### Liste des tâches
1. Recopiez un passage du texte de la page, à partir des mots « Quand Joseph, en » et jusqu'aux mots « s’avère ensuite mauvais. » inclus.
2. Selon le texte de la page, qu'est-ce que Dieu a tiré de la jalousie des frères de Joseph ?

### Texte de la page
Exode, commentaire, p. 202s

        Quand Joseph, en larmes, fut emmené en Egypte comme esclave, ses frères ne soupçonnaient pas que, de leur jalousie, Dieu tirerait le moyen d’assurer leur survie à la prochaine famine ! Et par un terrible retour des choses, quand Joseph, par la suite, fit venir la famille patriarcale de Jacob en Egypte, il ne se doutait pas que leurs descendants seraient réduits en esclavage. Tels sont les aléas de nos projets humains, toujours à courte-vue : d’un mal sort parfois un bien, tandis que parfois aussi ce que nous prévoyons bon s’avère ensuite mauvais.

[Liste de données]
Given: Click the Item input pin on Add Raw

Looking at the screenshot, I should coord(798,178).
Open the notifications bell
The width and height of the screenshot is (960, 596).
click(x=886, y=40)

### Réponses par tâche
1.
Quand Joseph, en larmes, fut emmené en Egypte comme esclave, ses frères ne soupçonnaient pas que, de leur jalousie, Dieu tirerait le moyen d’assurer leur survie à la prochaine famine ! Et par un terrible retour des choses, quand Joseph, par la suite, fit venir la famille patriarcale de Jacob en Egypte, il ne se doutait pas que leurs descendants seraient réduits en esclavage. Tels sont les aléas de nos projets humains, toujours à courte-vue : d’un mal sort parfois un bien, tandis que parfois aussi ce que nous prévoyons bon s’avère ensuite mauvais.

2. Le moyen d'assurer leur survie à la prochaine famine.